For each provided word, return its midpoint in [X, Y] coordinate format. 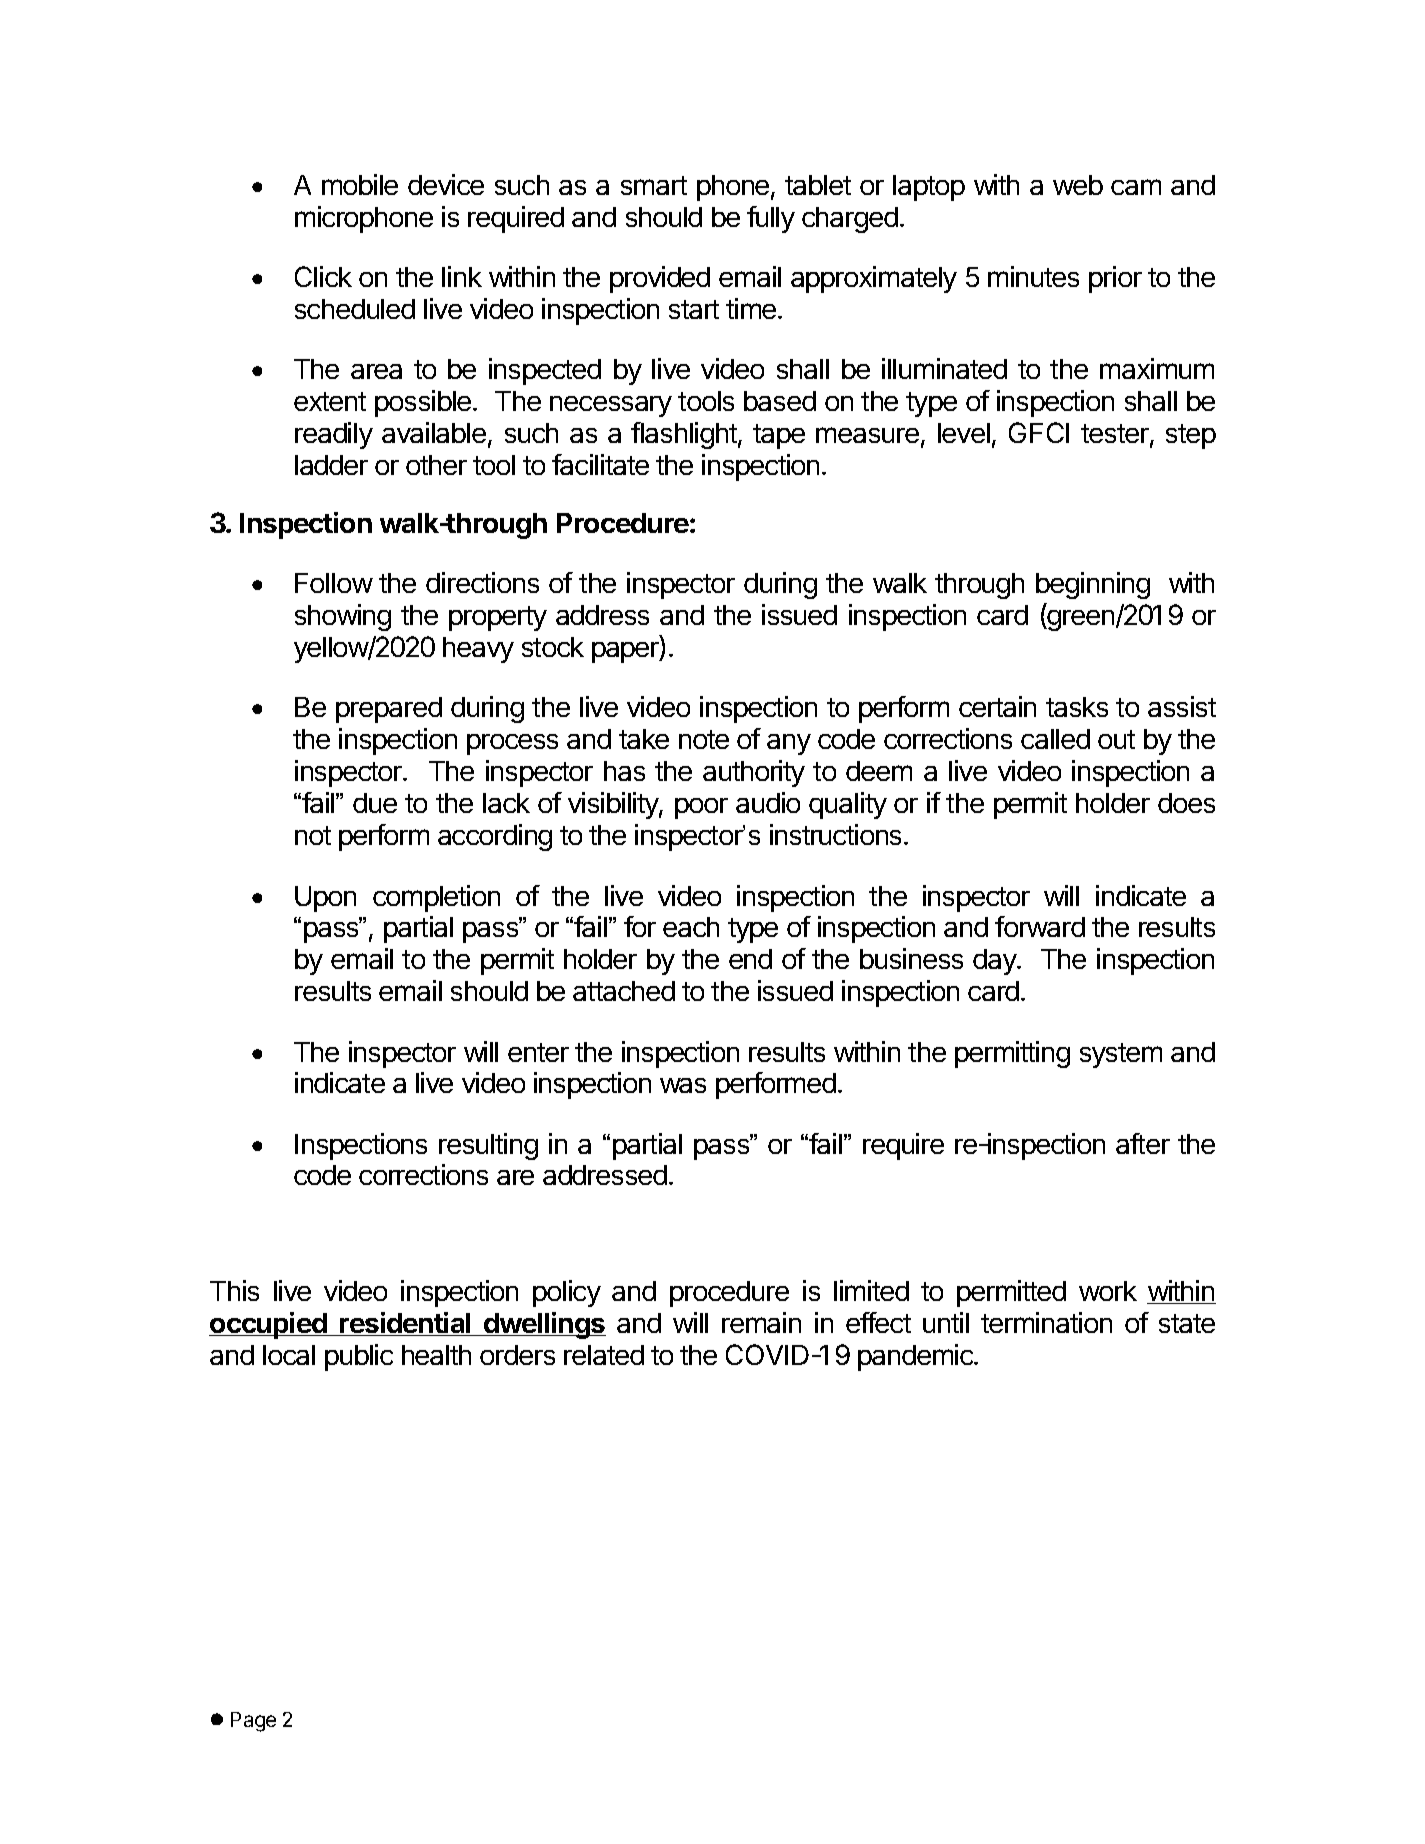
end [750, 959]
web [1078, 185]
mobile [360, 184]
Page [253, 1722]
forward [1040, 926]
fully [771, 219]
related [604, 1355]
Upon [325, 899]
==
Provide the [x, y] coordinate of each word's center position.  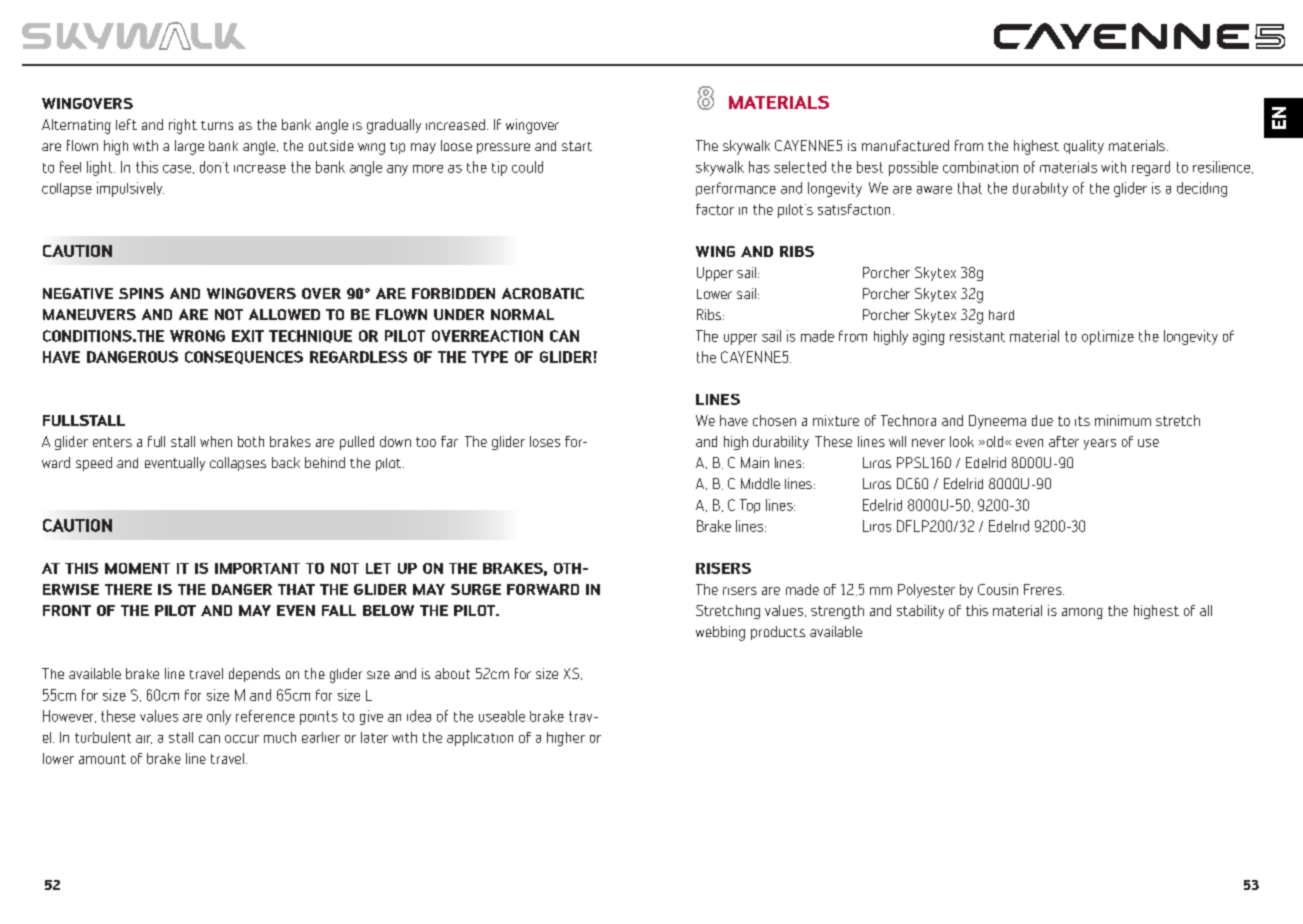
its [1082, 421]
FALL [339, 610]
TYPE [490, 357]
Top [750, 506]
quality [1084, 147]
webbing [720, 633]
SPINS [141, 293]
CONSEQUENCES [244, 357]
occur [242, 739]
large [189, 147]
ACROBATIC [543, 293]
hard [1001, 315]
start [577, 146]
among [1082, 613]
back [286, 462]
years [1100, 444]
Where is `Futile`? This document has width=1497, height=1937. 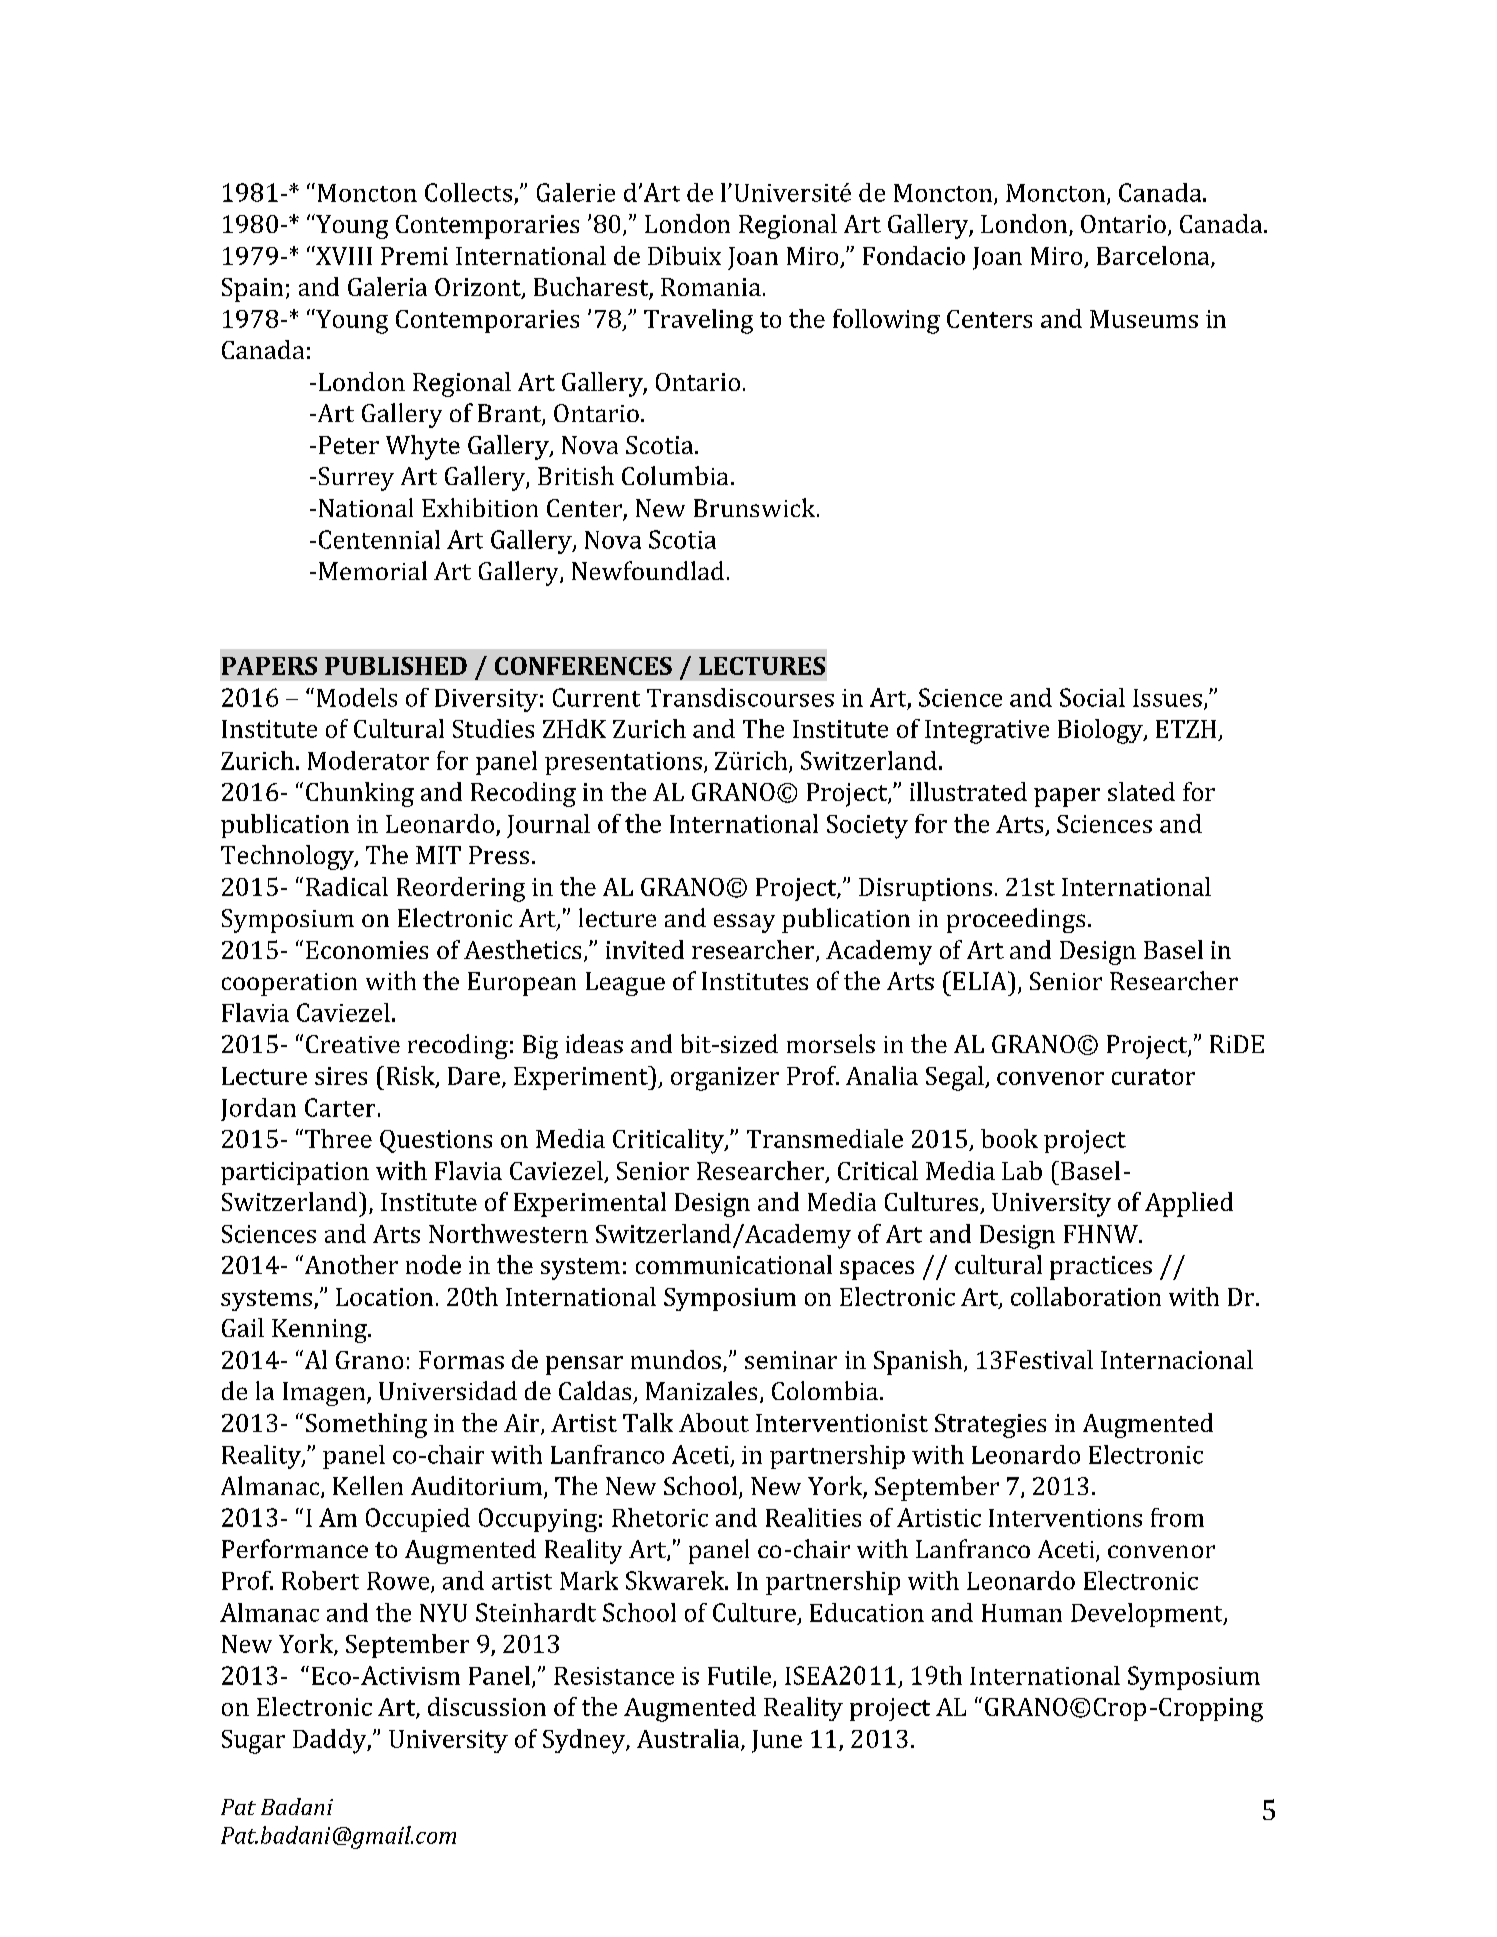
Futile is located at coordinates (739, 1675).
...
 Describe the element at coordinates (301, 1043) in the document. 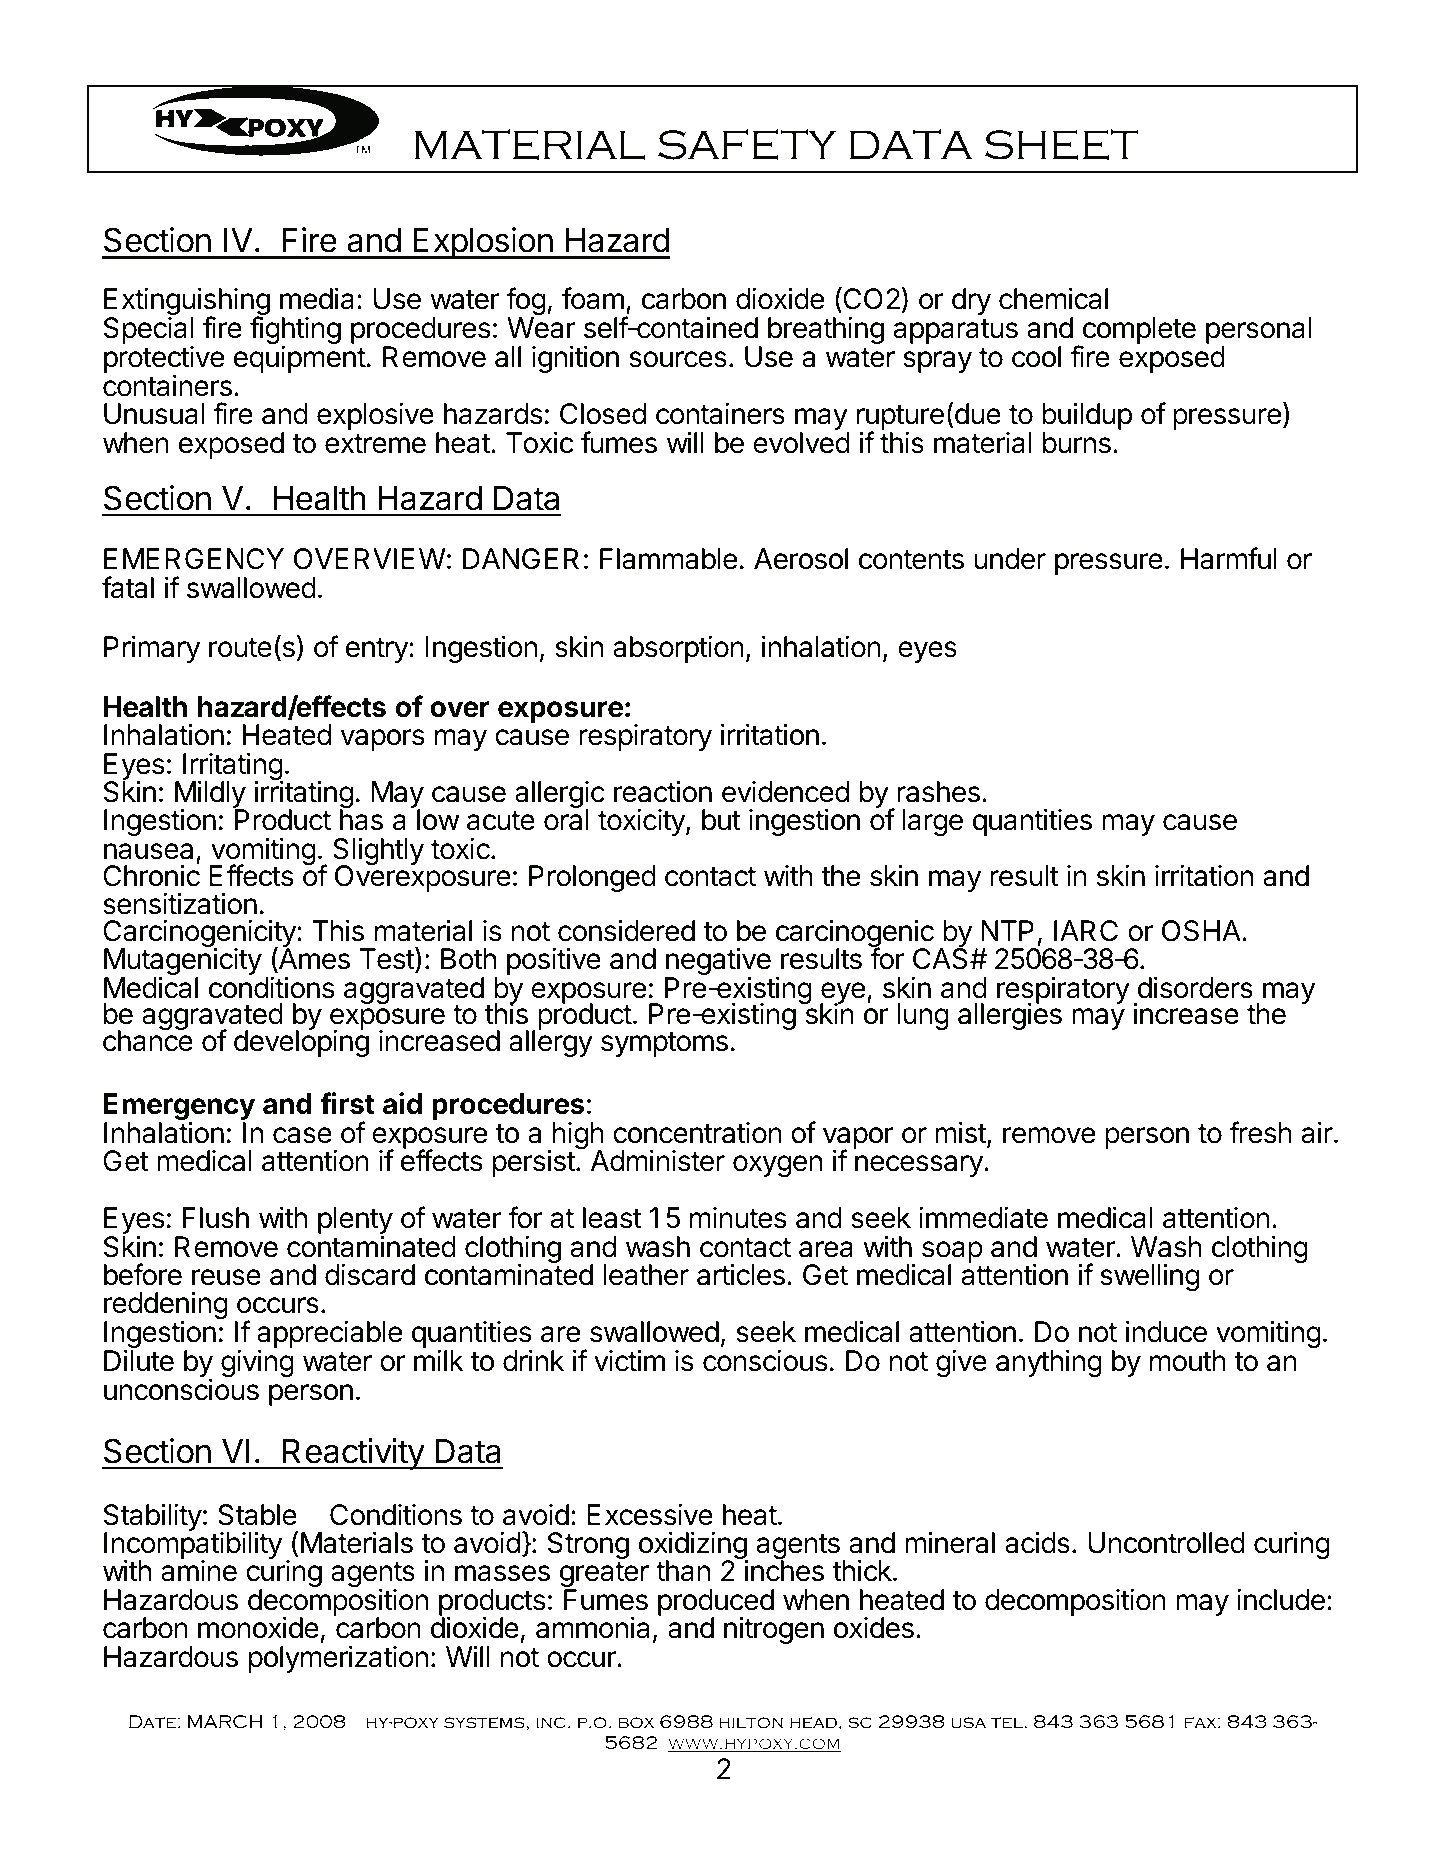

* **Short problem**:
Lay out everything from the line containing "years [1100, 444]" down to the line containing "Futile is located at coordinates (739, 1675)." as a numbered list, skipping blank lines and leaving out the pictures.

* **Task result**:
1. years [1100, 444]
2. Where is `Futile`? This document has width=1497, height=1937. 
3. Futile is located at coordinates (739, 1675).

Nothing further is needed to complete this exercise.